Objective: We sought to determine: 1) the frequency of simultaneous ordering of a head CT scan when a neck CT scan is ordered; 2) the yields of simultaneously ordered head and neck CT scans for clinically significant injury (CSI); and 3) whether injury in one region is associated with a higher rate of injury in the other.
Methods: This was a retrospective study of all adult patients who received neck CT scans (and simultaneously ordered head CT scans) as part of their blunt trauma evaluation at an urban level 1 trauma center in 2013. An expert panel determined CSI of head and neck injuries. We defined yield as number of patients with injury/number of patients who had a CT scan.

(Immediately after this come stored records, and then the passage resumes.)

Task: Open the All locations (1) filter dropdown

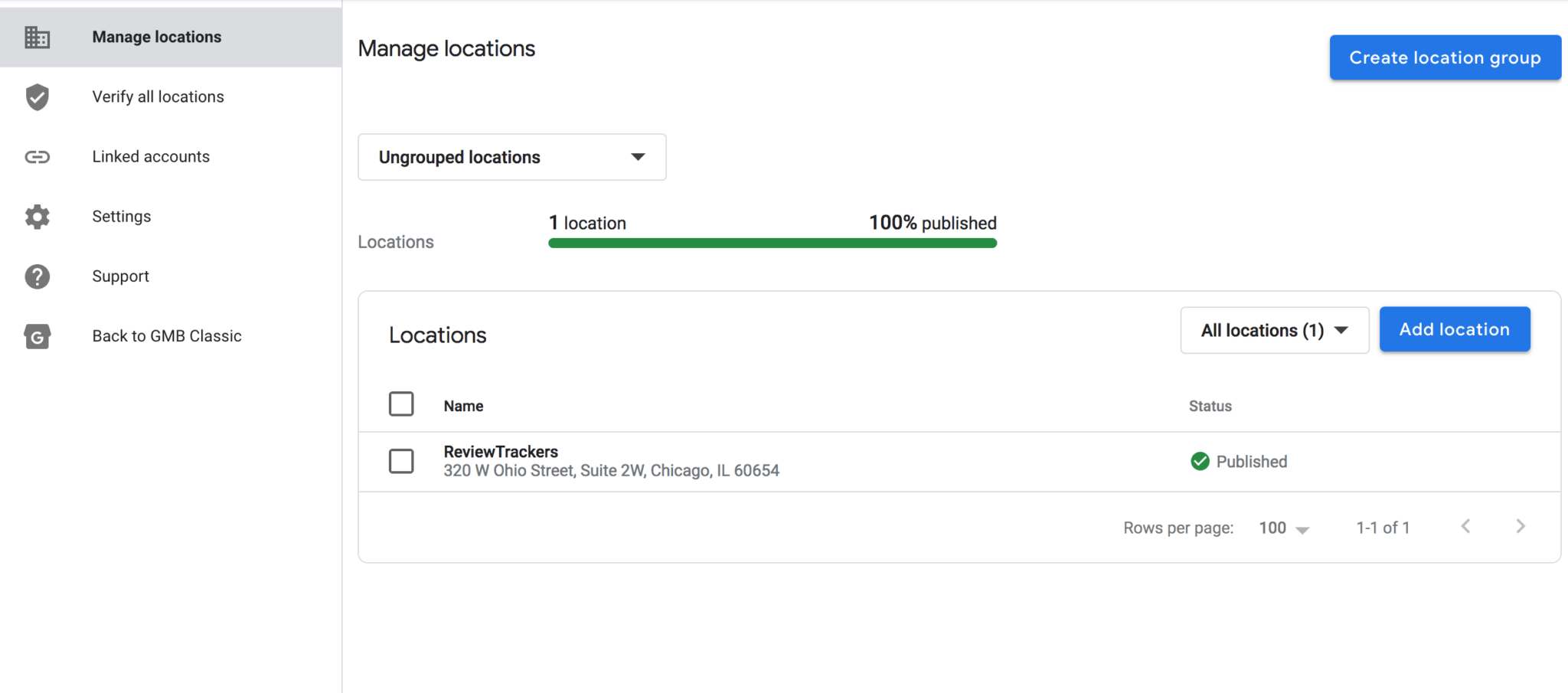Action: point(1274,330)
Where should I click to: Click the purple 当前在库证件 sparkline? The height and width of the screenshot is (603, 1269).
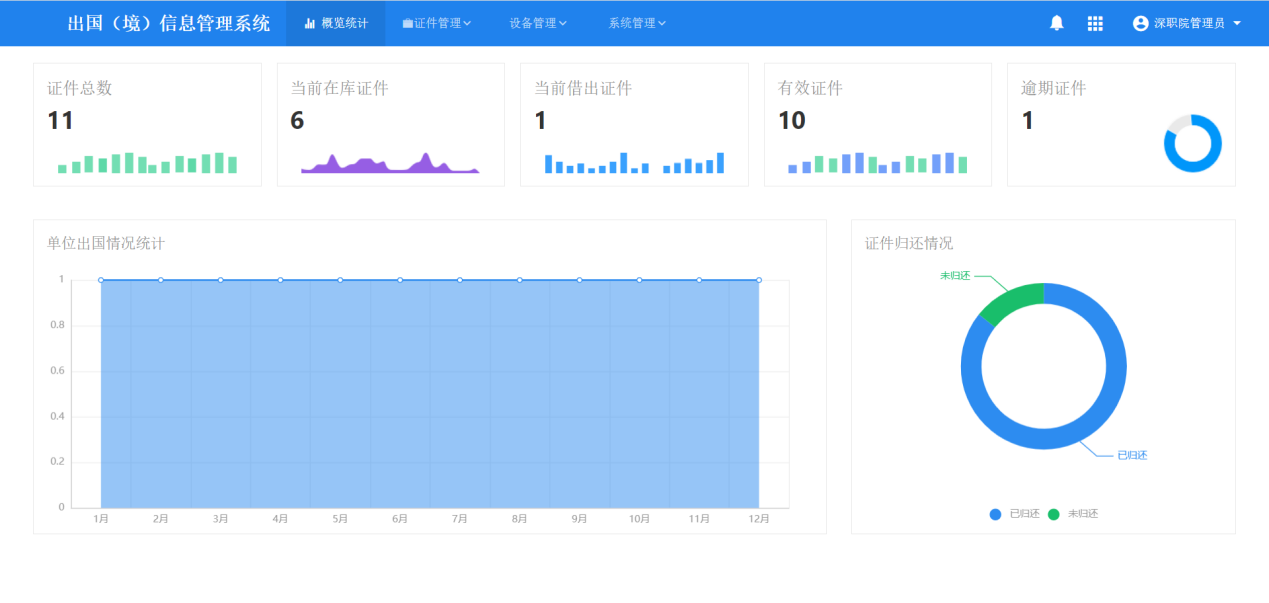click(390, 164)
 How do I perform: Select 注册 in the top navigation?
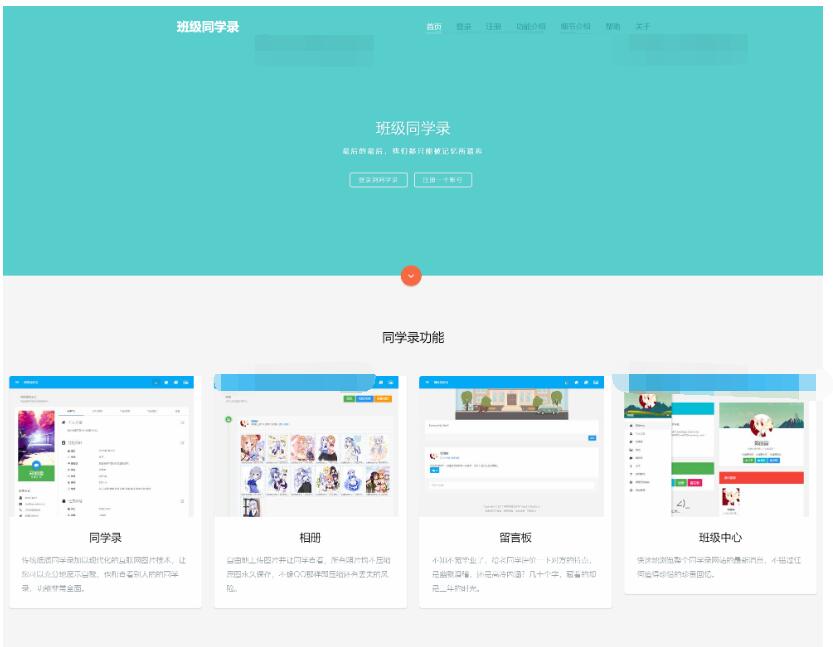click(493, 27)
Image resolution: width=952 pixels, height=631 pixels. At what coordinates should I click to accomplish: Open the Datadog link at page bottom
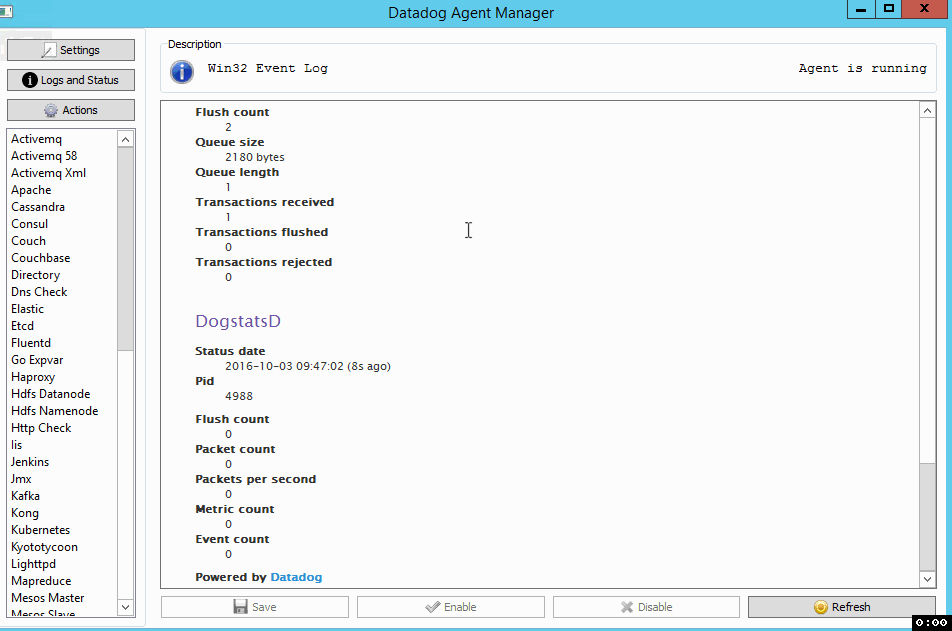[296, 577]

Results: Of 3223 patients who met inclusion criteria, 2888 (89.6%) had simultaneously ordered head and neck CT scans. CT yield for CSI in both the head and neck was 0.5% (95% confidence interval [CI] 0.3-0.8%), and the yield for any injury in both the head and neck was 1.4% (95% CI 1.0-1.8%). The yield for CSI in one region was higher when CSI was seen in the other region.
Conclusions: The yield of CT for CSI in both the head and neck concomitantly is very low. When injury is seen in one region, there is higher likelihood of injury in the other. These findings argue against paired ordering of head and neck CT scans and suggest that CT scans should be ordered individually or when injury is detected in one region.
Keywords: cervical spine CT; head CT; pan-scan; trauma; yields.